Evaluating the sum $\sum_{n = 0}^{n = \infty} a^n cos(n\theta)$

Question

I have seen a similar question to this asked previously:

Proving $\sum\limits_{k=0}^{n}\cos(kx)=\frac{1}{2}+\frac{\sin(\frac{2n+1}{2}x)}{2\sin(x/2)}$

but I was playing around with the sum

$\sum_{n = 0}^{n = \infty} x^n = \frac{1}{1 - x}$

(for $|x| < 1$)

and I was wondering what would happen if I let $x = ae^{i \theta}$, where $a$ is a constant and $|a| < 1$. Here is my work so far: $\sum_{n = 0}^{n = \infty} (ae^{i \theta})^n = (1 - ae^{i \theta})^{-1}$

$ = \frac{1}{1 - acos(\theta) - i*asin(\theta)}$

$ = \frac{1-acos(\theta) + i*asin(\theta)}{(1 - acos(\theta))^2 + (asin(\theta))^2}$

$= \frac{1-acos(\theta) + i*asin(\theta)}{1 + (acos(\theta))^2 + (asin(\theta))^2 - 2acos(\theta)}$

$ = \frac{1-acos(\theta) + i*asin(\theta)}{2 - 2acos(\theta)} = \frac{1}{2} + i \frac{asin(\theta)}{2(1-acos(\theta))}$

So,

$\sum_{n = 0}^{n = \infty} (ae^{i \theta})^n =\sum_{n = 0}^{n = \infty} a^ne^{i n\theta}$

$ = \sum_{n = 0}^{n = \infty} a^n (cos(n\theta) + isin(n\theta)) = \frac{1}{2} + i \frac{asin(\theta)}{2(1-acos(\theta))}$

But if I equate the real and imaginary parts I get something that doesn't look right:

$\sum_{n = 0}^{n = \infty} a^n cos(n\theta) = \frac{1}{2}$ and $\sum_{n = 0}^{n = \infty} a^n sin(n\theta) = \frac{asin(\theta)}{2(1-acos(\theta))}$

What went wrong here?

Answer 1

The error is that $1+(a\cos\theta)^2+(a\sin\theta)^2-2a\cos\theta = 1+a^2-2a\cos\theta$ not $2-2a\cos\theta$.

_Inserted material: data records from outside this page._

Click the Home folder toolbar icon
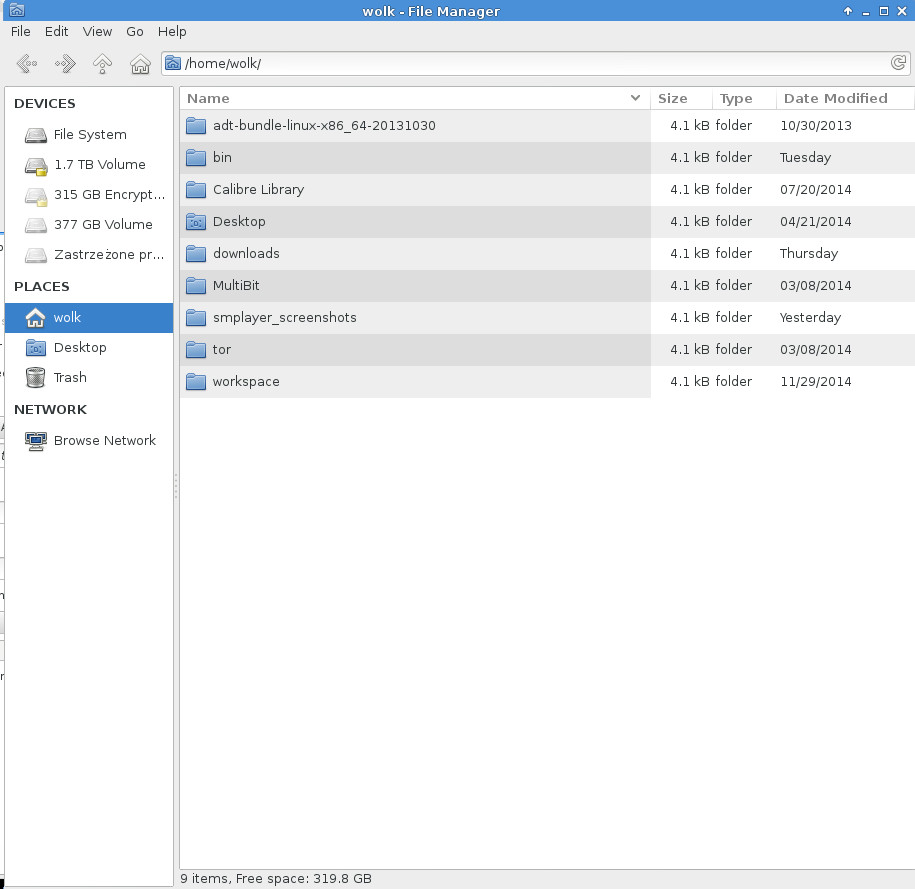The height and width of the screenshot is (889, 915). pos(140,64)
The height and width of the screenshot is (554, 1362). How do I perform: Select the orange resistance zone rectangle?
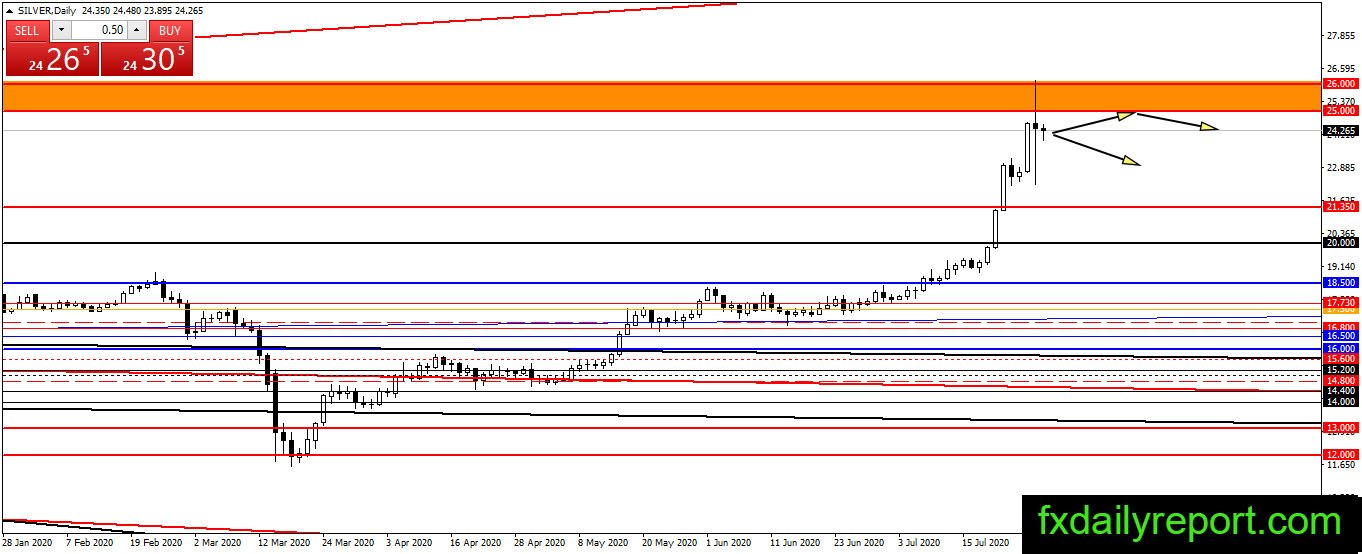(660, 96)
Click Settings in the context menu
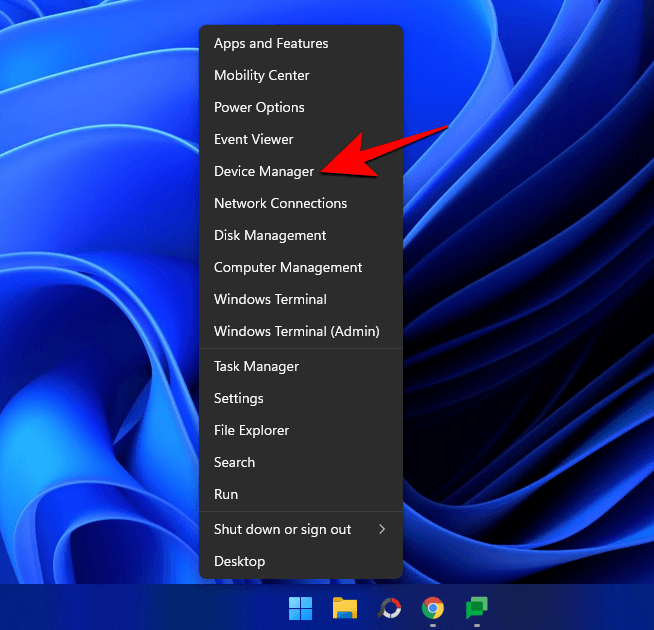The image size is (654, 630). (x=239, y=398)
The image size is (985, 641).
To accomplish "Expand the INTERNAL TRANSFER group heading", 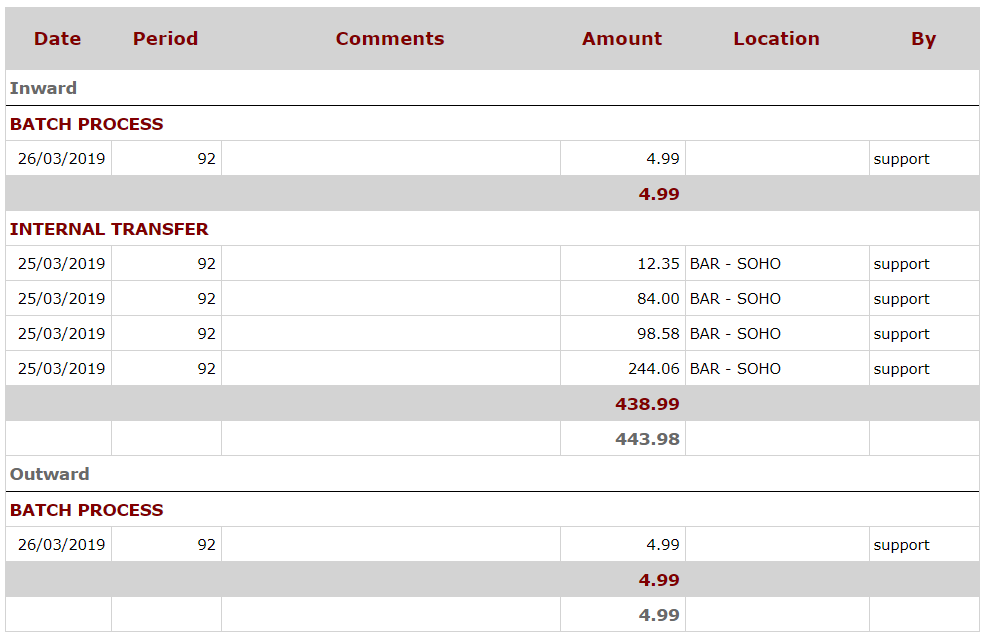I will (109, 229).
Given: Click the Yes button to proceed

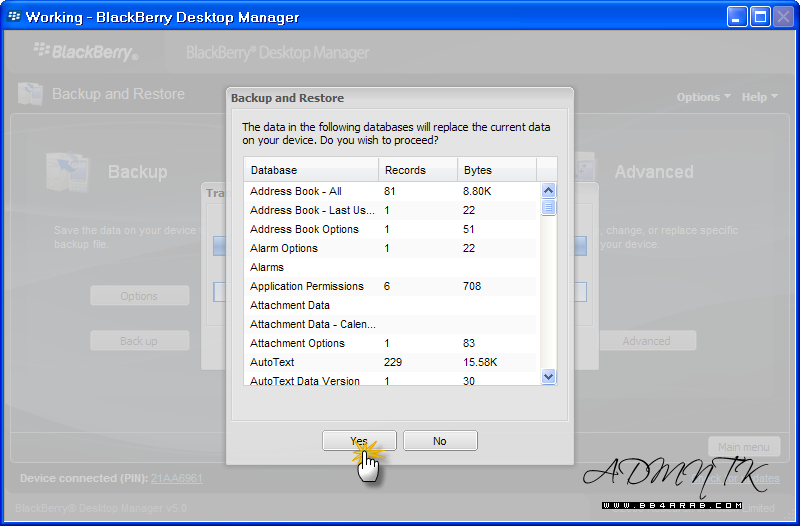Looking at the screenshot, I should (359, 441).
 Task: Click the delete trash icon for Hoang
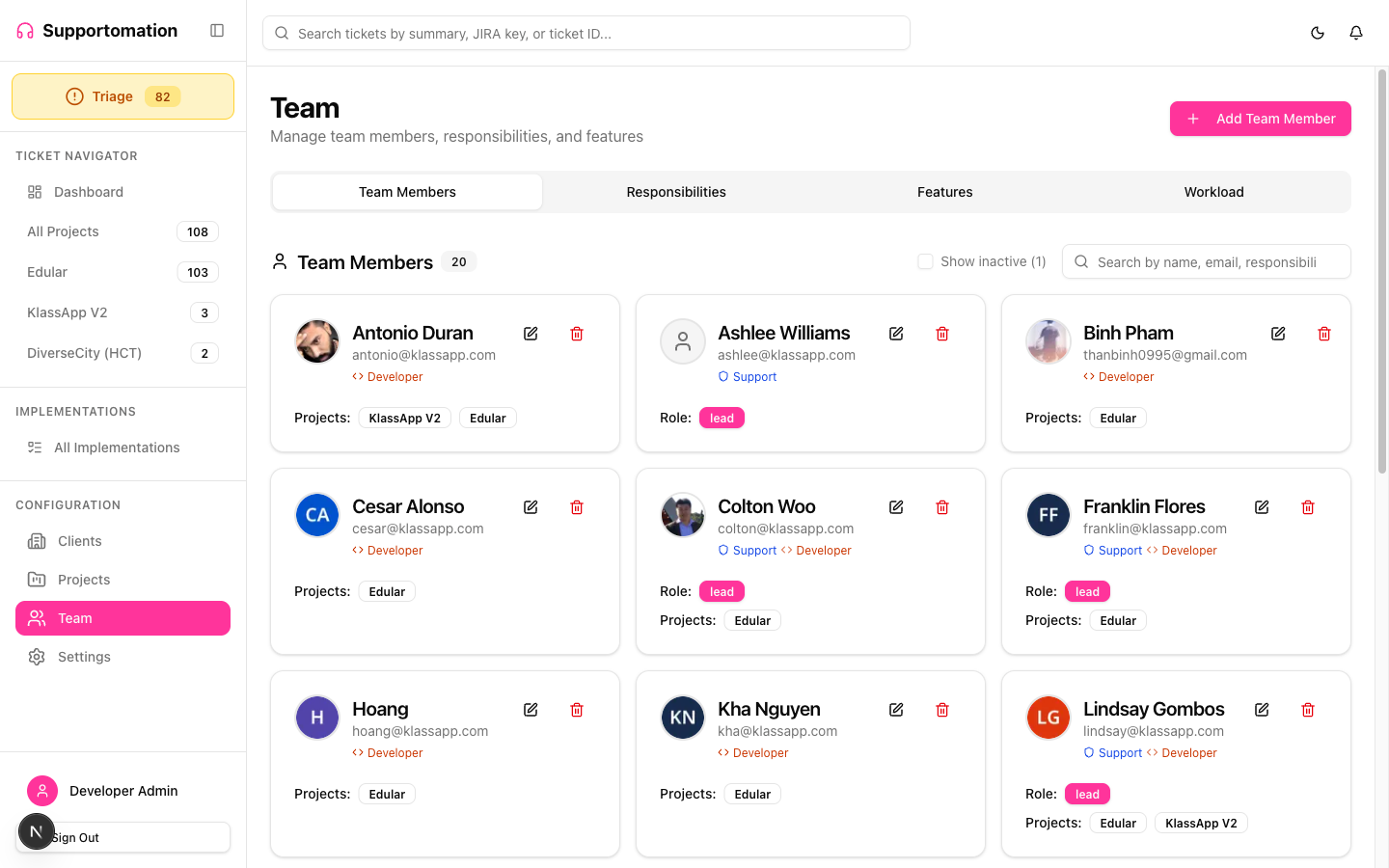(576, 709)
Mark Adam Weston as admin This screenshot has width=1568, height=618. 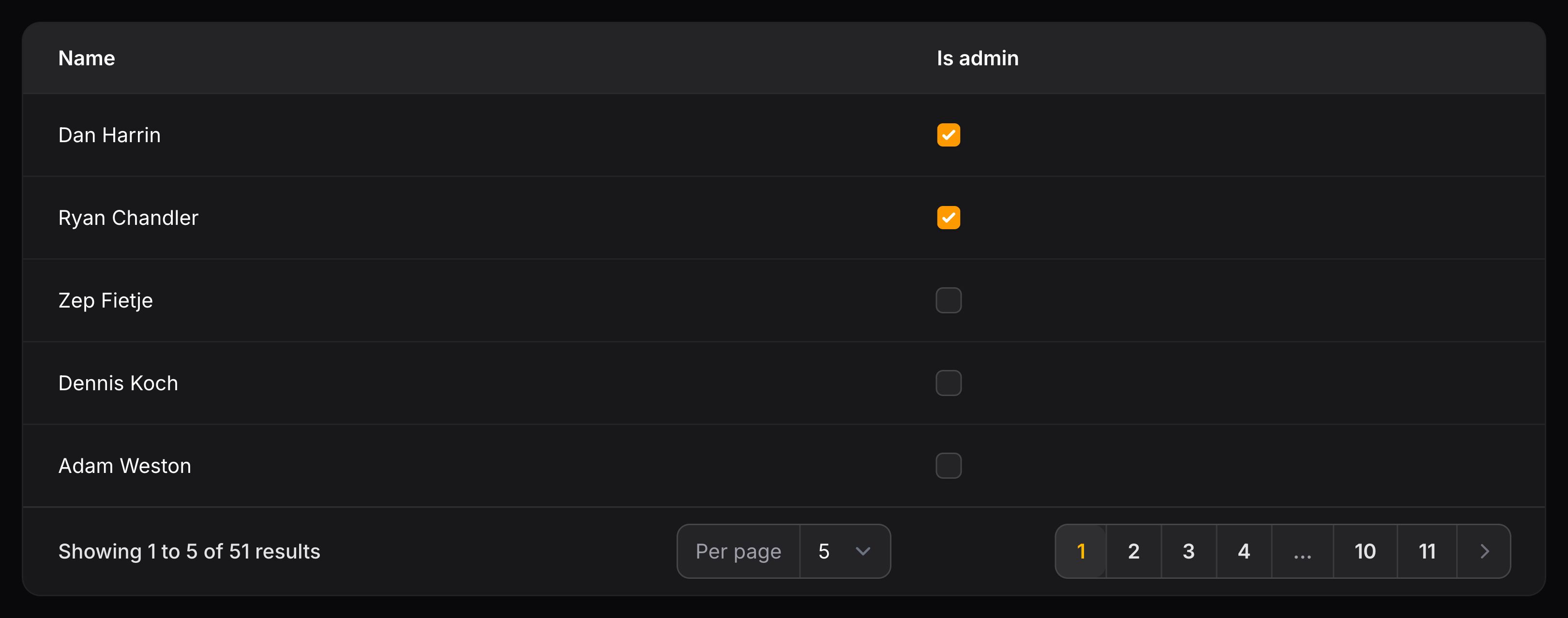pyautogui.click(x=949, y=465)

So you get $\displaystyle\sum_{n = 0}^{\infty}(ae^{i\theta})^n = \dfrac{1-a\cos\theta+ia\sin\theta}{1+a^2-2a\cos\theta} = \dfrac{1-a\cos\theta}{1+a^2-2a\cos\theta}+i\dfrac{a\sin\theta}{1+a^2-2a\cos\theta}$.

Then you can equate real and imaginary parts to get

$\displaystyle\sum_{n = 0}^{\infty}a^n\cos(n\theta) = \dfrac{1-a\cos\theta}{1+a^2-2a\cos\theta}$ and $\displaystyle\sum_{n = 0}^{\infty}a^n\sin(n\theta) = \dfrac{a\sin\theta}{1+a^2-2a\cos\theta}$.